I am a good cook. How do I know I am a good cook? Because, people often tell me I am. However, I live by myself so people don’t see 90% of the meals I make. Therefore, I typically don’t get adequately judged by my family and friends when I have… let’s say, ‘off nights’.
Tonight would probably qualify as such a night. I decided earlier this week that I wanted to make some pizza from scratch. Pizza is my favorite comfort food, but it is one of the few meals I don’t ever make from scratch.
Why you ask? Because, I hate baking.
Why do I hate baking? Because of nights like tonight.
I started this meal yesterday. I made some pizza dough from scratch and set it in a warm dry place to rise for 18 hours.
If I am going to make pizza from scratch, that certainly means the sauce too. So when I got home tonight I whipped some of that up.
Do you electrocute yourself when you make pizza sauce? I do. My stove isn’t properly grounded so when I bump the metal fridge handle next to my stove while I am stirring the sauce I get a friendly little sensation reminding me that the fridge and oven are fighting. That of course sends sauce flying all over the stove, which I suspect is what the fridge intended all along.
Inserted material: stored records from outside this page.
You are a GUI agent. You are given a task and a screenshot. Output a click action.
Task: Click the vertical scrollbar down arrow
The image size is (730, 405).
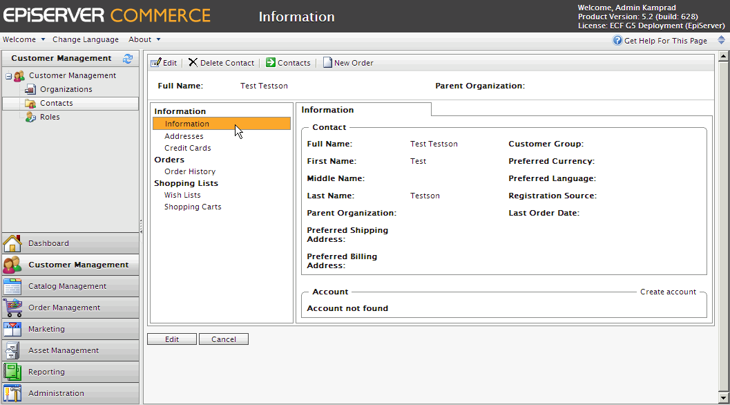(x=723, y=399)
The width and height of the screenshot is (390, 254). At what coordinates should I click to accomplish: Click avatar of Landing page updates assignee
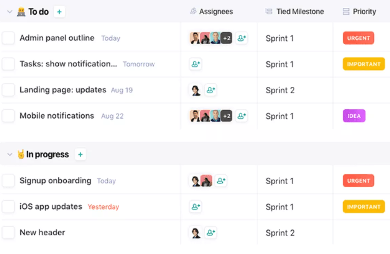pyautogui.click(x=196, y=90)
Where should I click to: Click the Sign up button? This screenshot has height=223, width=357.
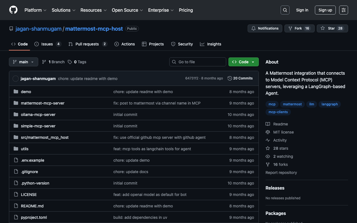[325, 10]
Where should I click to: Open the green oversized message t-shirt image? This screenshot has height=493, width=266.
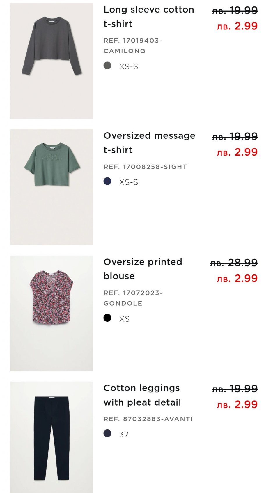52,187
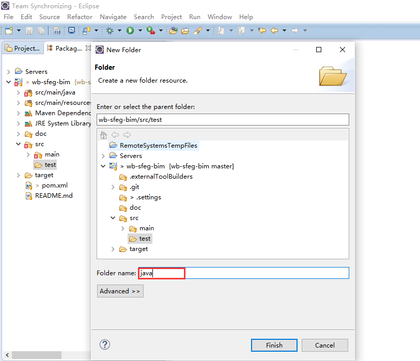This screenshot has width=420, height=361.
Task: Click the New wizard toolbar icon
Action: [x=9, y=30]
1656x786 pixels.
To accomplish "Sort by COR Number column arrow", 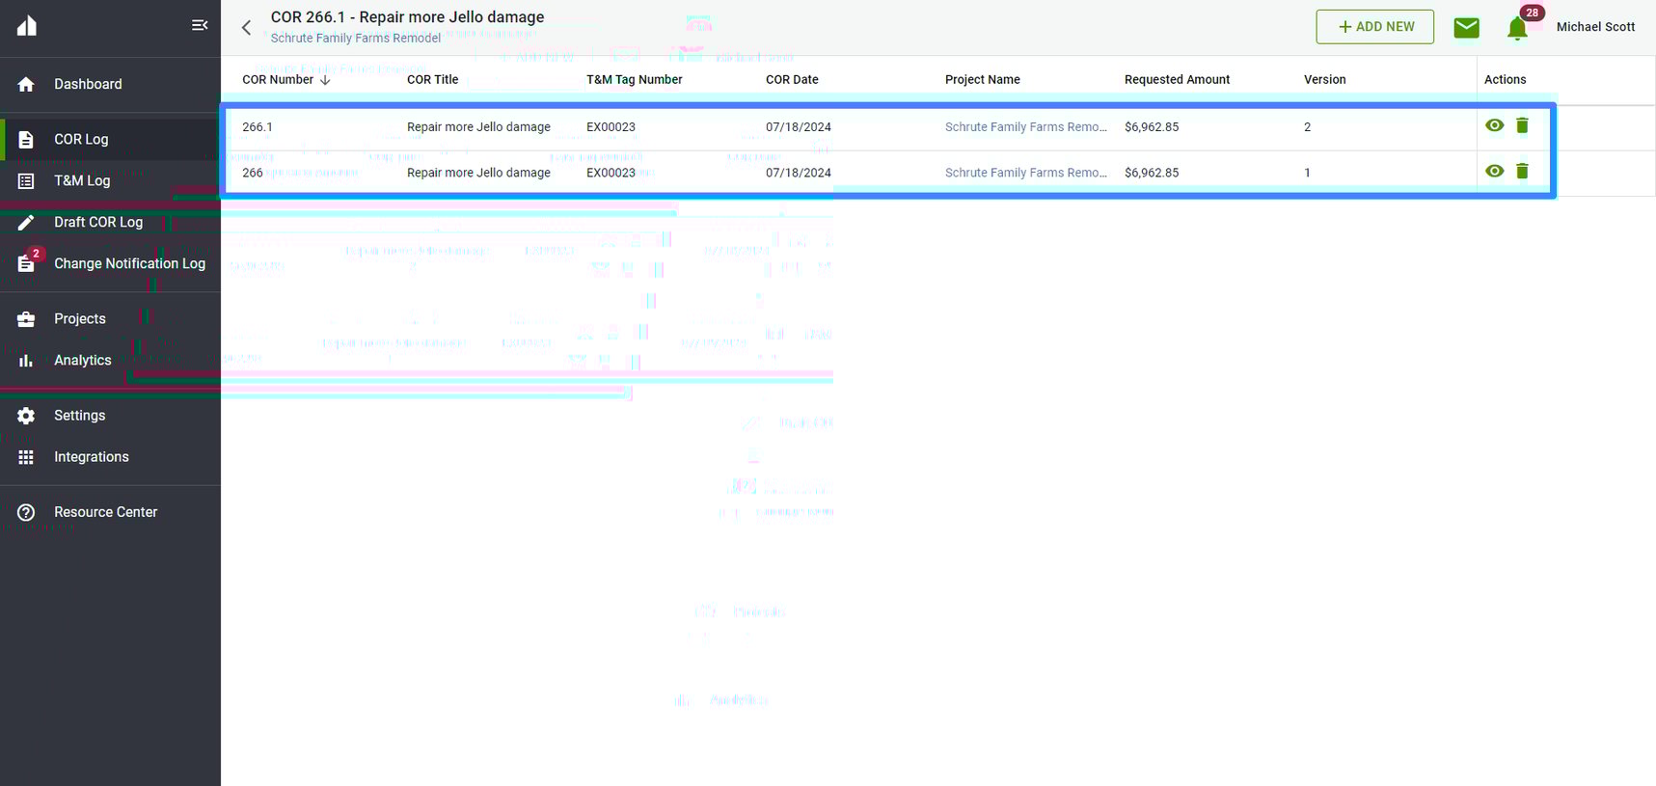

Anyways, back to the pizza.
Once the sauce and dough was ready I laid it all out on a nice bed of cornmeal. Though still raw, the pizza was looking good. I could already picture it baking up all bubbly and delicious with slight amounts of char forming on the edges.
However, as far as I have gathered, Bed Bath and Beyond has yet to stock a raw dough teleportation device that will instantly transport my dough from my workstation to my hot baking stone in one piece. Instead, I am stuck in the Stone Age having to rely on my own skills and abilities (which often does not work out in my favor) to move the nicely formed dough onto the hot stone to bake.
Therefore, this…
Ends up looking like, this…
The dough clung to its original pan like Joan Rivers clings to illusions of youth. I had to par-bake the crust on the baking sheet before I could even think about getting it to slide off. Once the crust got partially baked I still needed a brown paper bag, a spatula, and three knifes to separate the crust from the pan.
However, like any good horror movie, the damage was not done. After the pizza finished baking on the stone I found the two had become a conjoined twin, separated only with careful culinary surgery. The result gave life to a grotesquely deformed pizza baby, but one that I will love <to eat> unconditionally nonetheless.
Lauren
You are hysterical!!! Your humor is a lot like my own, this post had me laugh out loud a few times!! Just wanted to give you a shout out, let you know that I not only enjoy your recipes but I also enjoy reading what you write! All of your recipes are unique and look soooooo yummy, I want to try them all!! And, on top of good recipes, you're also a very good writer! You're funny and you're posts just suck the reader right in, and keeps us entertained from beginning to end. I'm so glad I accidentally stumbled across one of your recipes on Pinterest & wanted to make that recipe (English Muffin Breakfast Pizza) so badly that I followed the link to your website. I have since copied a bunch of your recipes so I can make them myself, and I have also signed up to receive emails from you. I'm excited to keep reading your existing recipes & posts, and to get all the new ones in my inbox! Thanks for the great recipes & posts!!!!! ?
Nate Nelson
You need one of these:
http://www.pamperedchef.biz/nknelson?page=products-detail&categoryId=122&itemId=2126&productId=33206
Kelly would love to do a show with you sometime and let you get free/cheap products as well.
Emmy
LMAO
Steven
Wow! what an experience! I never thought to add large chunks of onion to get the flavor but not the onion texture. looks great for a pizza sauce. When making pizzas from scratch, I usually end up putting a heavy coat of flour over everything (stone, counter, pizza board) and the dough still ends up sticking everywhere.
Nate Nelson
Corn Meal or even Oat meal does a really nice job of keeping doughs from sticking.